5. A window appears that says "PowerPivot for Excel" in the title bar.  In the message window, a red X with the message "Pasting data failed"
6. When I select the Details button, the error message at the bottom appears.

I have done the following to fix (some fixes were temporary)
1. Close out of all instances of excel, and try again - This worked once or twice, when this stopped working, I moved to # 2
2. Reboot - This worked the first 3-4 times.  Would work fine after a reboot.  When this stopped working, I moved to # 3
3. Uninstalled powerpivot, reboot, reinstall, reboot.  Did not fix.

I receive the error if I try and copy 10,000 rows or 1 row.

Any help/advice is greatly appreciated.  Thanks!

============================
Error Message:
============================


Error Code = 0xC1000012, External Code = 0x00000000,  Note: 
----------------------------
The current operation was cancelled because another operation in the transaction failed.
----------------------------
An error occurred during pipeline processing.
----------------------------
Pasting data failed.


============================
Call Stack:
============================




----------------------------


----------------------------
   at Microsoft.AnalysisServices.BackEnd.DataModelingSandbox.ExecuteRawCaptureLogInBackground(OperationType type, Boolean cancellable, Boolean raiseEvents)
   at Microsoft.AnalysisServices.BackEnd.DataModelingSandbox.ExecuteCaptureLogAndProcessResults(OperationType type, Boolean cancellable, Boolean raw, Boolean raiseEvents)
   at Microsoft.AnalysisServices.BackEnd.DataModelingSandbox.ExecuteCustomBuiltXmla(OperationType type, OperationCancellability cancellable, XmlWriterCode code, Boolean raiseEvents)
   at Microsoft.AnalysisServices.BackEnd.PushedDataTable.EndPushingData(String sessionId, Dimension dimension, PushedDataInfo pushedDataInfo)
   at Microsoft.AnalysisServices.BackEnd.PushedDataTable.PushData(String sessionId, Dimension dimension, PushedDataSource pushedDataSource, PushedDataInfo pushedDataInfo, Dictionary`2 columnOrderMap)
   at Microsoft.AnalysisServices.BackEnd.PushedDataTable.PasteAppendReplaceTable(DataModelingTable table, String htmlContent, Boolean useExcelFormat, Boolean firstRowAsHeaders, Dictionary`2 columnOrderMap, PushedDataInfo pushedDataInfo)
----------------------------
   at Microsoft.AnalysisServices.BackEnd.PushedDataTable.PasteAppendReplaceTable(DataModelingTable table, String htmlContent, Boolean useExcelFormat, Boolean firstRowAsHeaders, Dictionary`2 columnOrderMap, PushedDataInfo pushedDataInfo)
   at Microsoft.AnalysisServices.BackEnd.PushedDataTable.PasteAppendTable(DataModelingTable table, String htmlContent, Boolean useExcelFormat, Boolean firstRowAsHeaders, Dictionary`2 columnOrderMap)
   at Microsoft.AnalysisServices.BackEnd.DataModelingSandbox.PasteAppendTable(DataModelingTable table, String htmlContent, Boolean useExcelFormat, Boolean firstRowAsHeaders, Dictionary`2 columnOrderMap)
   at Microsoft.AnalysisServices.Common.SandboxEditor.PasteTable(String htmlContent, Boolean useExcelFormat, Boolean firstRowAsHeaders, Dictionary`2 columnOrderMap, DataModelingTable table)
   at Microsoft.AnalysisServices.Common.SandboxEditor.PasteAppendClipboardData(String htmlContent, Boolean useExcelFormat)

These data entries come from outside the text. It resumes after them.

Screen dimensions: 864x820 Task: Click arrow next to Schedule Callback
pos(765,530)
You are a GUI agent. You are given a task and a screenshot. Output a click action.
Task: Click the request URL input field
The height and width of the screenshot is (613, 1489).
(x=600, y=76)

============================


----------



## scottsen (Aug 19, 2014)

I would be concerned that you were just going beyond what 32-bit was happy with.  Any chance you can try 64 bit excel?


----------



## ytseltejam (Aug 19, 2014)

Thanks for the reply scottsen!

I have been thinking the same thing.  I am working on being on the test group for Office 2013 in my building, hoping to get upgraded to 64-bit at the same time.  For now, it is a waiting game.

Thanks again!


----------



## scottsen (Aug 19, 2014)

Why are you doing a copy/paste from excel vs importing DIRECTLY from the xlsx (or a csv of it) ?


----------



## ytseltejam (Aug 20, 2014)

I am still new to powerpivot, from what I have experienced, you cannot append data to the powerpivot table if your import comes from an xlsx,txt, or csv file.  Is that correct?  I will be appending new data each week to this table.  If I am missing something, please let me know.

Thanks again!


----------



## scottsen (Aug 20, 2014)

No, you are correct.  PowerPivot only supports a "full refresh", so you would have to append to the xlsx/txt/csv, then refresh that complete file in power pivot.

If you have csv files (and deal w/ duplicate header rows) you could do (from the cmdline)
 copy jan.csv+feb.csv+newstuff.csv final.csv

The other option would be Power Query.


----------